TEXT PROVIDED
I adore painting in oils and there’s one aspect of illustration which has always fascinated me – the barely discernable transformation of rock into cloud, and I’m talking about paint here as the active ingredient – not dynamite!
When I was a kid my father had a copy of John Miltons ‘Paradise Lost’ illustrated by the sensational Victorian painter, John Martin. Have you ever seen his magnificent, and enormous, Biblical paintings? There are, or were, a few in Tate Britain – go and have a look – they’ll take your breath away.
I was captivated by Martins illustrations. Gustave Dore is the better known illustrator of this work, and they’re good, of course they are (I have a copy) but pale into insignificance in comparison. I’d stare for hours at Martins work – totally captivated.
Around 1970 things went tits-up for the Bonner family fortune. My father was a technical author and, with his meticulous eye for detail, and equally meticulous use of language, I suspect he was a pretty good one*, but alas, he wasn’t a sufficiently good businessman to print and publish his own work successfully. We hit rock bottom – and no clouds involved!

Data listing
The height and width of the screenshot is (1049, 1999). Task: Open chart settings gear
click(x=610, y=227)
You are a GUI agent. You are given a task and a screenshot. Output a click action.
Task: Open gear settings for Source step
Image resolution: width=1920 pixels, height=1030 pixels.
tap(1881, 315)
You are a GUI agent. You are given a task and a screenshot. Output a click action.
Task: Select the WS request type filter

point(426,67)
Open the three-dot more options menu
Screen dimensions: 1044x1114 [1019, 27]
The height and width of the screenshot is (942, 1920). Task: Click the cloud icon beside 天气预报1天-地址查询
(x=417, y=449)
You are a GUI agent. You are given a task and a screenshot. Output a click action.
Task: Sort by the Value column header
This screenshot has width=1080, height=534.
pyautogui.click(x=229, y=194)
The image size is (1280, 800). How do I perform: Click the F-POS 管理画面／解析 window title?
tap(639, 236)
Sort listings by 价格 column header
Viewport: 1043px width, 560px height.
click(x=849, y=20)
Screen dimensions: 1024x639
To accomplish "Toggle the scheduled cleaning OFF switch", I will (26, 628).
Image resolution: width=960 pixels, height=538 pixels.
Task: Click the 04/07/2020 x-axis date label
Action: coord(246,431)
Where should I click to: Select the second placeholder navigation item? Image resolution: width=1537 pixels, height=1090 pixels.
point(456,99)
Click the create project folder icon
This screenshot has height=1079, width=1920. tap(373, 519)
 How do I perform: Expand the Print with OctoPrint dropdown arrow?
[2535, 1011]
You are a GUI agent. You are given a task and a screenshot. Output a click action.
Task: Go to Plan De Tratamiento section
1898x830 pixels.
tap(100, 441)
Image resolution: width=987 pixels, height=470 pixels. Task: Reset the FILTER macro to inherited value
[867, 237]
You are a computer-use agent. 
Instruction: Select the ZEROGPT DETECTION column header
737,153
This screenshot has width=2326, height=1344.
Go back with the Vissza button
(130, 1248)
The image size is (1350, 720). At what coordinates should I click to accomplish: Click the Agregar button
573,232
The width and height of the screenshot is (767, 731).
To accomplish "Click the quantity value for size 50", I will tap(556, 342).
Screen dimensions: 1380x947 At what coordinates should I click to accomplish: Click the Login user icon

WHAT YOU NEED TO DO
- A) Render the rows of the data listing as a numbered list, starting at the first row and ending at the line containing "(x=417, y=449)", with both ends included and blank lines omitted.
- B) Write the next part of the personal essay on oil painting and John Martin's illustrations, continuing after its final sentence.
The essay and the rows in the data listing bear no relation to each other.

IN RESPONSE
- A)
1. The height and width of the screenshot is (1049, 1999). Task: Open chart settings gear
2. click(x=610, y=227)
3. You are a GUI agent. You are given a task and a screenshot. Output a click action.
4. Task: Open gear settings for Source step
5. Image resolution: width=1920 pixels, height=1030 pixels.
6. tap(1881, 315)
7. You are a GUI agent. You are given a task and a screenshot. Output a click action.
8. Task: Select the WS request type filter
9. point(426,67)
10. Open the three-dot more options menu
11. Screen dimensions: 1044x1114 [1019, 27]
12. The height and width of the screenshot is (942, 1920). Task: Click the cloud icon beside 天气预报1天-地址查询
13. (x=417, y=449)

- B)
Living in a box.
Everything went briefly into storage. All our books were boxed and went into a friends garage. When they eventually re-emerged it wasn’t immediately noticed that titles were missing – amongst them ‘Paradise Lost’. My father, always the mild mannered gentleman, wouldn’t investigate, he wouldn’t even ask. “No point, son. It’s annoying but there was nothing of any value.” Boy was he ever wrong.
A few years later I was in Guildford, our local County Town, and wandered into the cavernous second-hand bookshop at the top of the High Street, once a Masonic Hall, and asked, just on the off chance, if they they had a copy of Paradise Lost illustrated by John Martin. Not at the moment, I was told, but do yourself a favour and in the future dont ask for it by name, just scan the shelves – they may not know what they have. He explained that they’d sold one just a week previously – for two grand. This was in the early seventies remember and £2,000 was the price of a new car!
Paint your own!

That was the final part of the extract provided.